## [To do]
Print all of the data exactly, but drop the pictures.

(Saved data entries)
# # # #
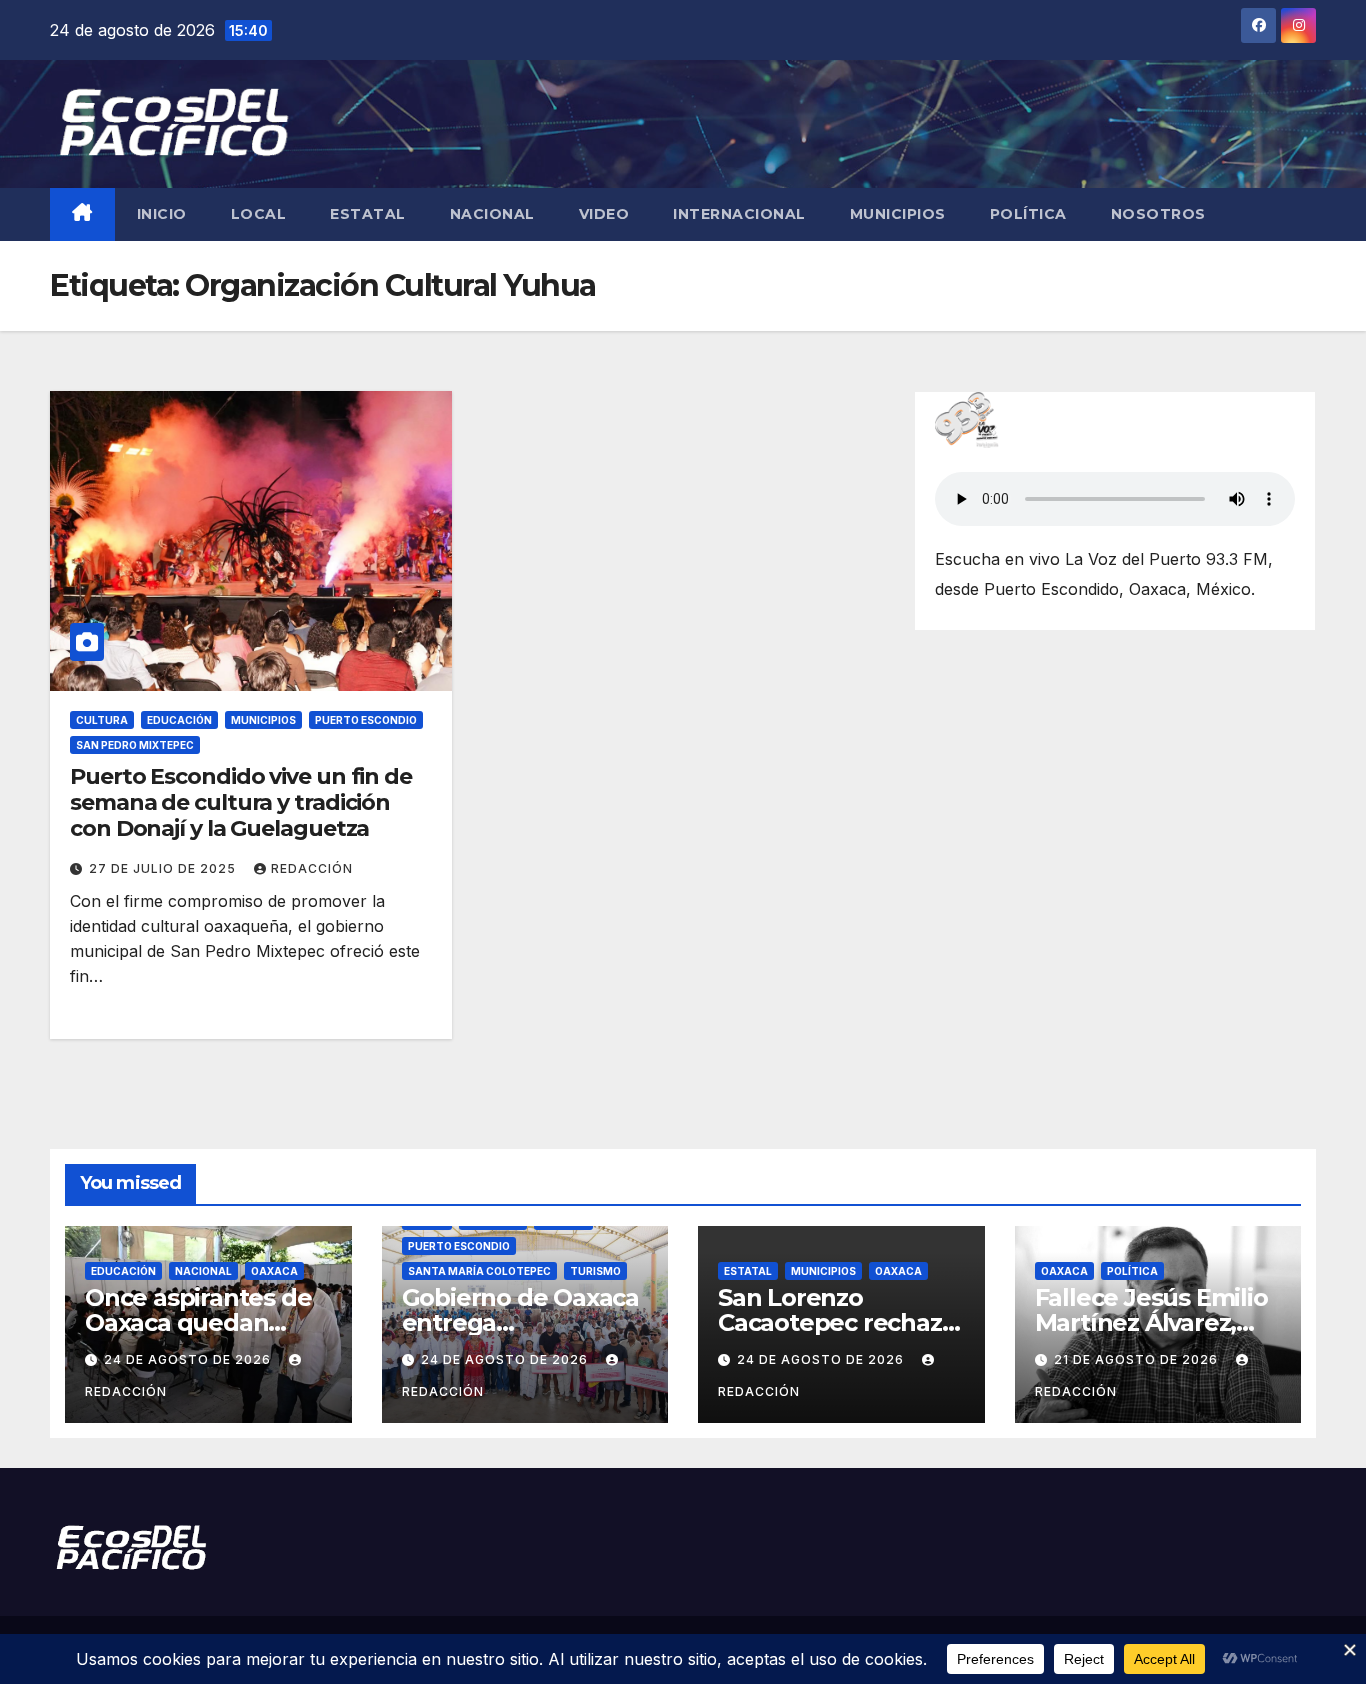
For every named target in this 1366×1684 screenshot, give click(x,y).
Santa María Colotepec (479, 1271)
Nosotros (1158, 214)
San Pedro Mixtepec (135, 745)
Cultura (102, 720)
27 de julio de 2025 (164, 868)
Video (604, 214)
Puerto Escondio (366, 720)
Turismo (595, 1271)
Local (259, 214)
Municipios (898, 214)
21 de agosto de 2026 (1138, 1359)
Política (1028, 214)
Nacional (492, 214)
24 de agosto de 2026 (189, 1359)
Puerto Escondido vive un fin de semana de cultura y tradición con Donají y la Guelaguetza (241, 803)
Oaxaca (274, 1271)
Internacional (739, 214)
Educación (179, 720)
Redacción (312, 868)
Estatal (368, 214)
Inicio (162, 214)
# # # #
## [Your response]
For every named target in this 1366×1684 screenshot, give click(x,y).
Santa María Colotepec (479, 1271)
Nosotros (1158, 214)
San Pedro Mixtepec (135, 745)
Cultura (102, 720)
27 de julio de 2025 (164, 868)
Video (604, 214)
Puerto Escondio (366, 720)
Turismo (595, 1271)
Local (259, 214)
Municipios (898, 214)
21 de agosto de 2026 (1138, 1359)
Política (1028, 214)
Nacional (492, 214)
24 de agosto de 2026 (189, 1359)
Puerto Escondido vive un fin de semana de cultura y tradición con Donají y la Guelaguetza (241, 803)
Oaxaca (274, 1271)
Internacional (739, 214)
Educación (179, 720)
Redacción (312, 868)
Estatal (368, 214)
Inicio (162, 214)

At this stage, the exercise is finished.